• [Problem]: Within this material, state how many lines include the string "target". Reply with the number only.

Segment Start: Dataset extract

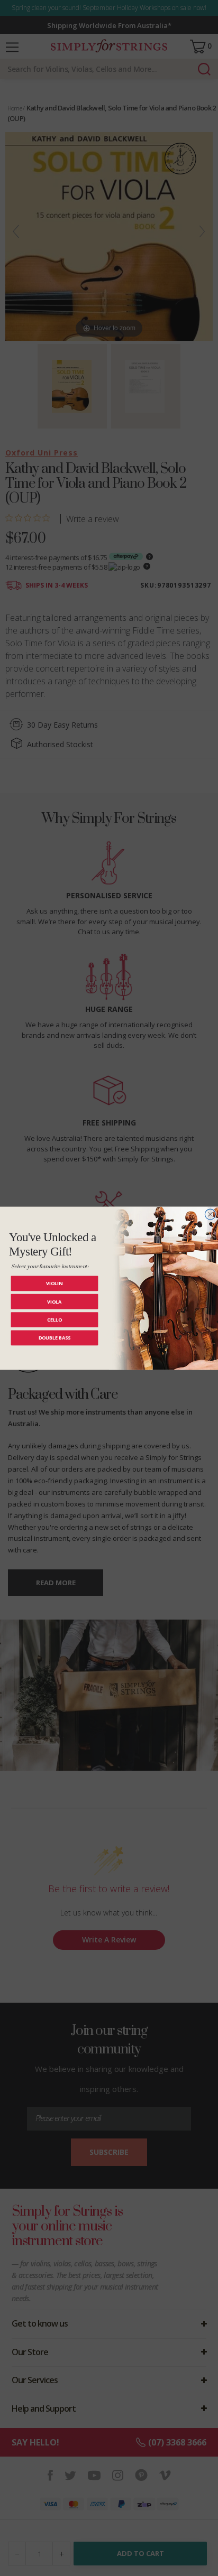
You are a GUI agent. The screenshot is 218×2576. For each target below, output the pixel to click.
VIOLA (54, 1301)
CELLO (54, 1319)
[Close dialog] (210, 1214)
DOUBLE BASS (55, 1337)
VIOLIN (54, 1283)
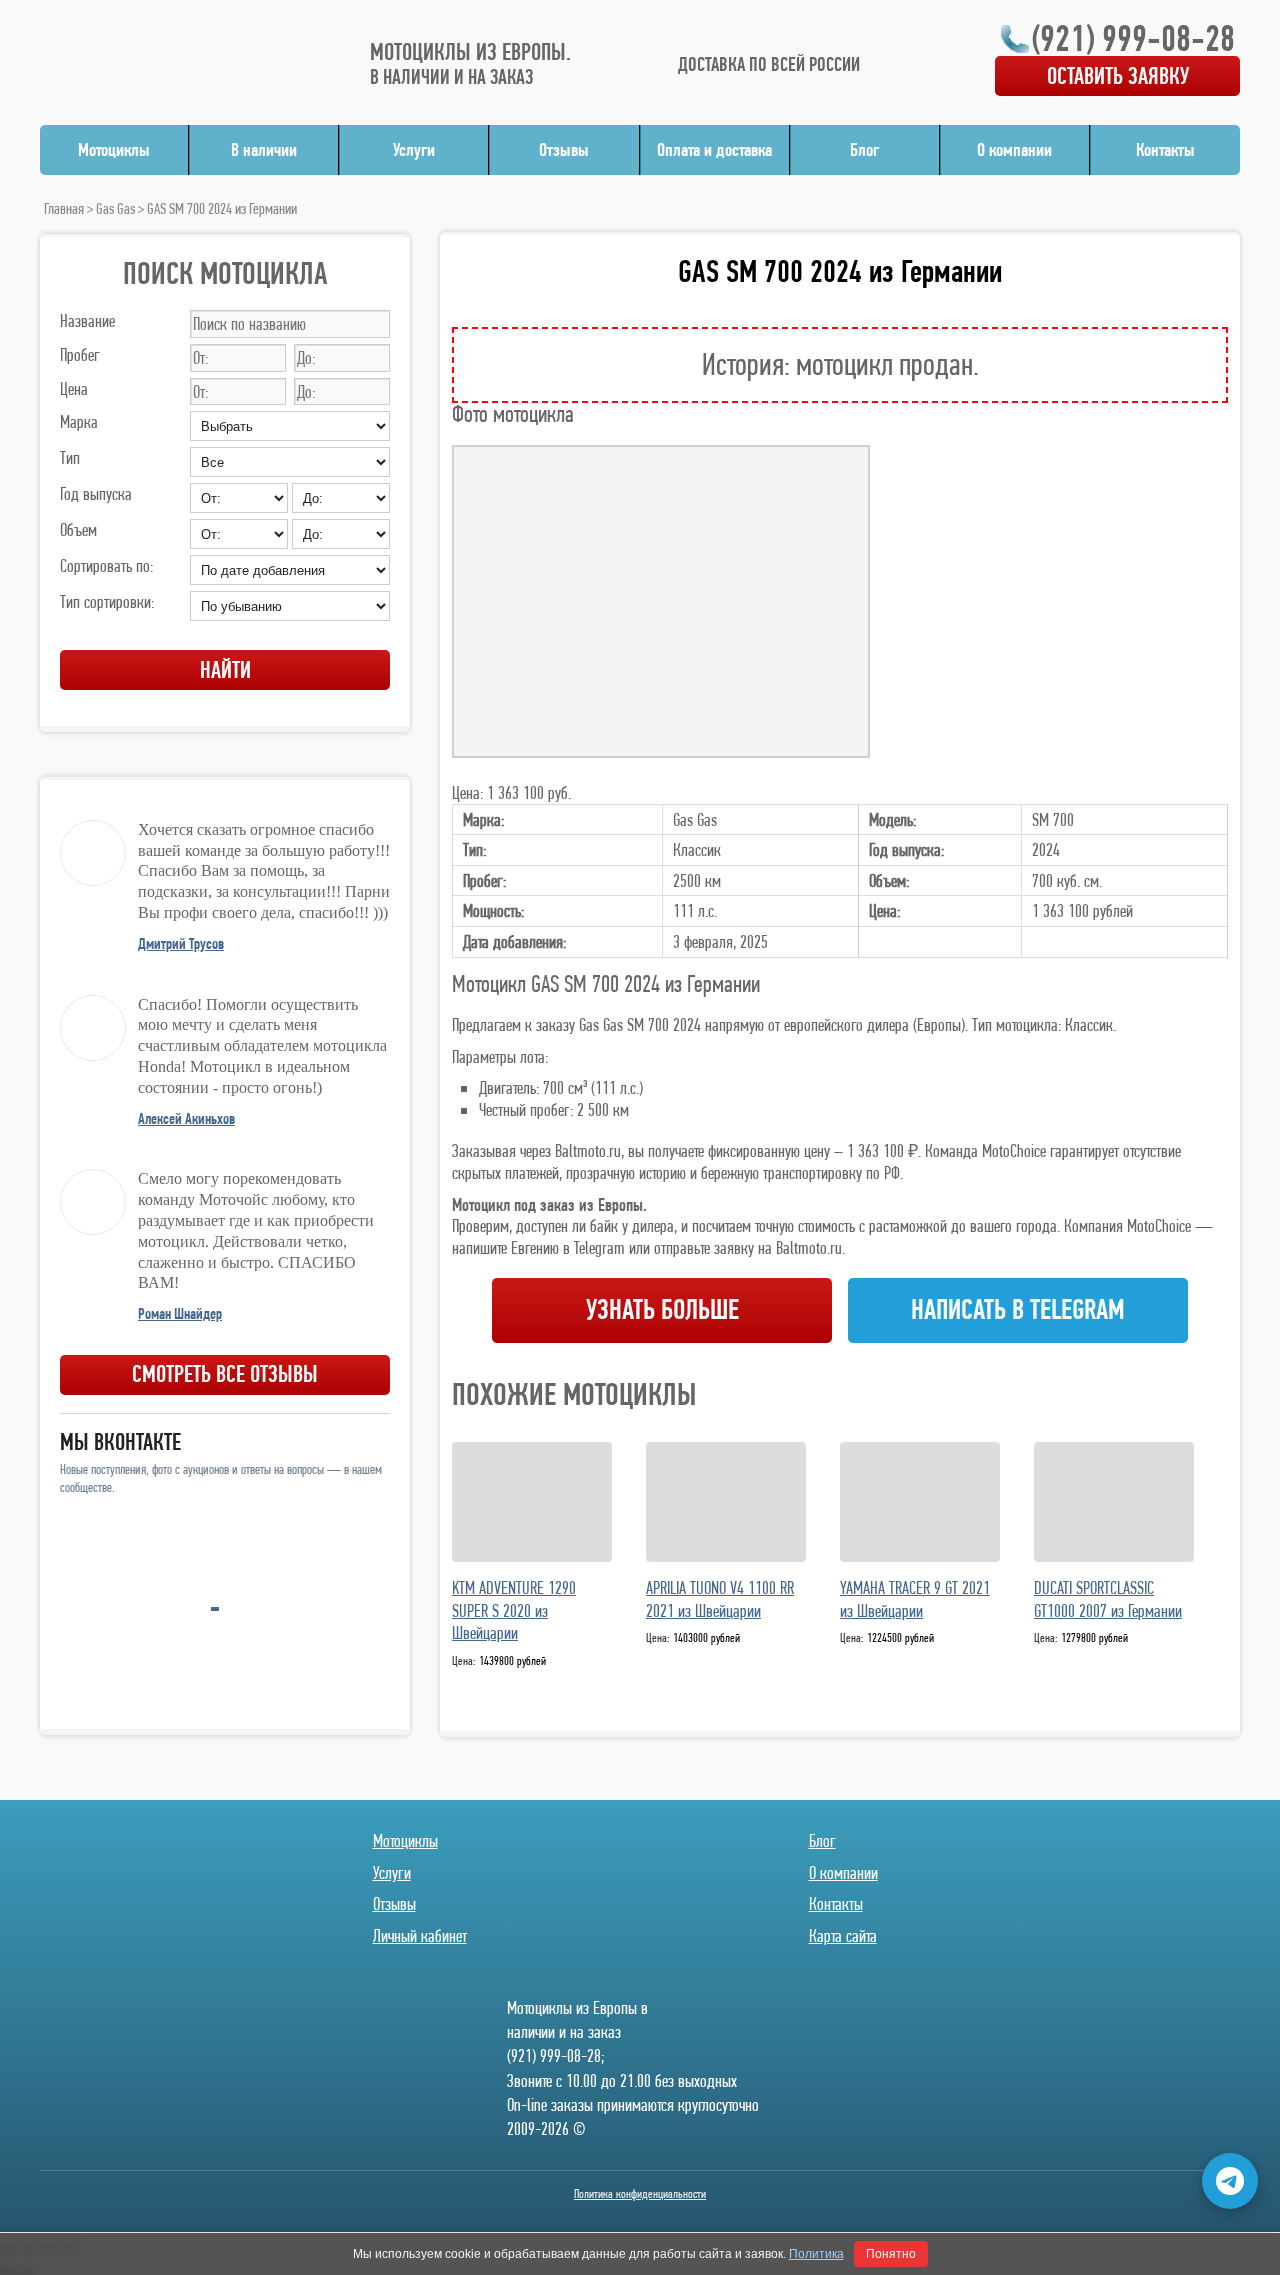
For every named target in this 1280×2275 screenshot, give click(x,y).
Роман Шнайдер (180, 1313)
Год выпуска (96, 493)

Segment End: Dataset extract

• [Answer to this exercise]: 2